Blood has similar properties to eggs in cooking and also is a good source of iron, Elizabeth Paul of the Food Lab said: "Blood has become somehow edgy, almost forbidden, yet it has been used as food for as long as animals have been killed and eaten. It is elemental, both mystical and mundane. And it makes us damn curious in the kitchen."

They believe it is a natural replacement for egg whites and should used more widely now that eggs are Europe's second most common food allergy. The lab had successfully experimented in substituting blood for eggs in cakes, meringues, pancakes and ice cream, among other sweet dishes.

Using blood to make meringues, she wrote, seemed "difficult texture-wise at first, but once the whipped blood and sugar form this magnificent foam, all doubts are cleared". "Probably one of the strangest textures Nordic Food Lab has seen, and one of the most beautiful," she said.

She admitted that using blood in the kitchen "drove us to the edge". While blood is still used to make sausages and black pudding, Ms Paul questioned why "the tradition of cooking with blood [is] disappearing from our kitchen". She said that people seemed to have forgotten how to use it.

The food lab is no stranger to pushing culinary boundaries. In 2012, it made headlines when it argued that humans should start eating more insects, lauding their high protein content and role as a more sustainable form of food production. Grasshoppers, black ants and bee larvae were all recommended.

One chef unlikely to embrace their recommendation is Nick Nairn, who vomited on his own television show after watching a Hebridean crofter stir up blood to make black pudding. "It was probably the worst moment in my life," he said later, blaming the "more than a few hot toddies" that he had drunk the night before.

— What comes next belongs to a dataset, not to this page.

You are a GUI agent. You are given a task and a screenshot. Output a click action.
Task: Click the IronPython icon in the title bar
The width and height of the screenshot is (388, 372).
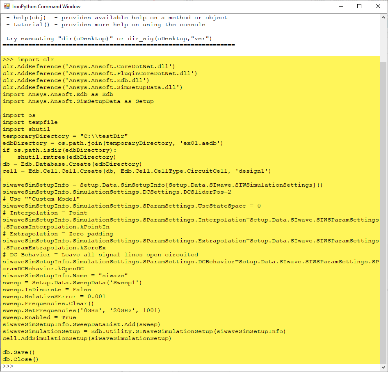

"It had been lying out overnight in the bucket and had congealed. And when Ena [the crofter] started putting it all together, it just slopped out," he said. "That's when I knew I was going to lose my breakfast."

Daniel Doherty, the executive chef at Duck & Waffle in London, who was awarded the "rising star" title in the 2013 Tatler Restaurant Awards, said he was "up for trying anything new".

"I think a lot of people would enjoy it, provided they don't think too much into it," he said. "I can see people being squeamish, but it's totally unnecessary, considering a lot of things that sneak their way into food, burgers, for example."

Blood ice cream

This recipe from the Nordic Food Lab is inspired by variations of the traditional Italian dessert sanguinaccio. Uses one Pacojet container. Serves 12

We have run trials with roasted barley koji (barley grains mixed with a fermenting agent) which is a brilliant alternative and ingredient in its own right – especially in combination with blood, giving body, bittersweet complexity and increasing the malty notes of the moulded, toasted grain taste.

300ml pig blood

60g roasted koji

300g milk

200g cream

88g trimoline

2.8g guar gum

The day before, grind roasted koji to fine powder and cold-infuse it into 300ml of milk. Leave at 4C for 24h.

On the day, pass cold infusion through a superbag and measure yield. Add more whole milk to reach weight of 300g.

Strain pig blood to remove coagulated protein clumps. Add cream, blood and trimoline to mixture and start to heat over water bath while stirring constantly. Once temperature reaches 50C, add guar gum and continue stirring until mixture thickens to chocolate brown custard. Heat until 75C and hold at temperature for 15 seconds. Fill Pacojet container and freeze.

Once frozen, spin in Pacojet [professional-grade blender] and serve.